Swiss police have raided UEFA headquarters in relation to the contracts between European football's governing body and the Cross Trading company that have been reportedly highlighted in the 'Panama Papers' leak.
Recently elected FIFA president and former UEFA general secretary Gianni Infantino became the latest high-profile footballing figure to be linked to the controversy on Tuesday.
Widely released reports claimed that documents within the 'Panama Papers' - which have been leaked from law firm Mossack Fonseca to the international press - indicated that, during his time as UEFA's director of legal services, Infantino signed off on a deal to sell South American broadcasting rights for the Champions League, UEFA Cup and Super Cup to Cross Trading in 2006.
The papers allegedly show Cross Trading to have sold the rights on at a significant mark-up to broadcaster Teleamazonas.
Neither Infantino nor UEFA are accused of any wrongdoing over the reported rights agreement but both moved to deny any suggestions of improper conduct through separate statements.
UEFA outlined its willingness to cooperate with the authorities on the matter and confirmed police entered its Nyon HQ on Wednesday with full cooperation.

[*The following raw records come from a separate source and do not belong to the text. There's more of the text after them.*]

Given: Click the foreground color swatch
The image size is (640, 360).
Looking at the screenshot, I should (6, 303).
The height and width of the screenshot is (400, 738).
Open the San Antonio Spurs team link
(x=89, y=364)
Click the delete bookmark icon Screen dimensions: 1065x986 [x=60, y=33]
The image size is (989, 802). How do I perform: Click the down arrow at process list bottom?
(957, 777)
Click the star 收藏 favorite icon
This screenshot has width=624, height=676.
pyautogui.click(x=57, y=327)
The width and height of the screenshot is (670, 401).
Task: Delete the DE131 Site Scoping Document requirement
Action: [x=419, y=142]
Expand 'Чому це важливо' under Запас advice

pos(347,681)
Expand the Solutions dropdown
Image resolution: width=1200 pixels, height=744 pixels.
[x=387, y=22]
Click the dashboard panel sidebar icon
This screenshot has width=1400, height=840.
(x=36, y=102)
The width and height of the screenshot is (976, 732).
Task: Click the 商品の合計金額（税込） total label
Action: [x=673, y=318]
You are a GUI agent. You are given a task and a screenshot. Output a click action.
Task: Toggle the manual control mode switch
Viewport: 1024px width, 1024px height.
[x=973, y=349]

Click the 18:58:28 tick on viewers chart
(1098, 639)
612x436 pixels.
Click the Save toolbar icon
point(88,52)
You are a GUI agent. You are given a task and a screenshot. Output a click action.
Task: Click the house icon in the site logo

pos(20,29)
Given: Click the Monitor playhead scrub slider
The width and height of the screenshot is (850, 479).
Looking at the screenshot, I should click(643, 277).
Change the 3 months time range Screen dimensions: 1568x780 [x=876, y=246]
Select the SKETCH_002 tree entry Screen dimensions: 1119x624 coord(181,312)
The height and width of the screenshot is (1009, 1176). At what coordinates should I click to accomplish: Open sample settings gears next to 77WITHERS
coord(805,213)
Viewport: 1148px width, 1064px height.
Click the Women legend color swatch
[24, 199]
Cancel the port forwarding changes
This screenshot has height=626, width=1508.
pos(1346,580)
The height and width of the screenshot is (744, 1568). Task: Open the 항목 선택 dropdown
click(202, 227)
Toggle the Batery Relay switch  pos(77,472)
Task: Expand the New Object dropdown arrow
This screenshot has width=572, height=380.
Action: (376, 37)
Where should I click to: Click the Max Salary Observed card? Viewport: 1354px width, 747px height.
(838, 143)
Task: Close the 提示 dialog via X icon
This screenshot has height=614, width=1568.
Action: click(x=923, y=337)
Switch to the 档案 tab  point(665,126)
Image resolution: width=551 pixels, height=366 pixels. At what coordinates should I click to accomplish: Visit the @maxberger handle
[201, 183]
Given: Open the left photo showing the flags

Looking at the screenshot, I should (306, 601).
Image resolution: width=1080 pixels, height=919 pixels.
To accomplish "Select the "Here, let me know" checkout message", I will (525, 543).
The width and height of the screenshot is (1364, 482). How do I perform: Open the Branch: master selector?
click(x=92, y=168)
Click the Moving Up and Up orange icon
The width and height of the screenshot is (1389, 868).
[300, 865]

A statement from the organisation read: "UEFA can confirm that today we received a visit from the office of the Swiss Federal Police acting under a warrant and requesting sight of the contracts between UEFA and Cross Trading/Teleamazonas.
"Naturally, UEFA is providing the Federal Police with all relevant documents in our possession and will cooperate fully."
The Office of the Attorney General of Switzerland (OAG), also released a statement on Wednesday.
"The OAG's criminal proceedings are in connection with the acquisition of television rights and are at present directed against persons unknown, meaning that for the time being, no specific individual is being targeted by these proceedings," it read.
"The suspicion is based on the result of findings that have emerged from other proceedings, as well as the corresponding financial analyses carried out by the OAG."
Two Argentine businessmen apparently named in the Panama Papers as having been behind the Cross Trading deal have since been accused by US prosecutors of involvement in the corruption scandal that engulfed world football and eventually led to the departure of Infantino's predecessor at FIFA, Sepp Blatter.
Infantino's Tuesday statement read: "I am dismayed and will not accept that my integrity is being doubted by certain areas of the media, especially given that UEFA has already disclosed in detail all facts regarding these contracts.
"From the moment I was made aware of the latest media enquiries on the matter, I immediately contacted UEFA to seek clarity. I did this because I am no longer with UEFA, and it is they who exclusively possess all contractual information relating to this query.
"In the meantime, UEFA has announced that it has been conducting a review of its numerous commercial contracts and has answered extensively all media questions related to these specific contracts.As I previously stated, I never personally dealt with Cross Trading nor their owners as the tender process was conducted by Team Marketing on behalf of UEFA."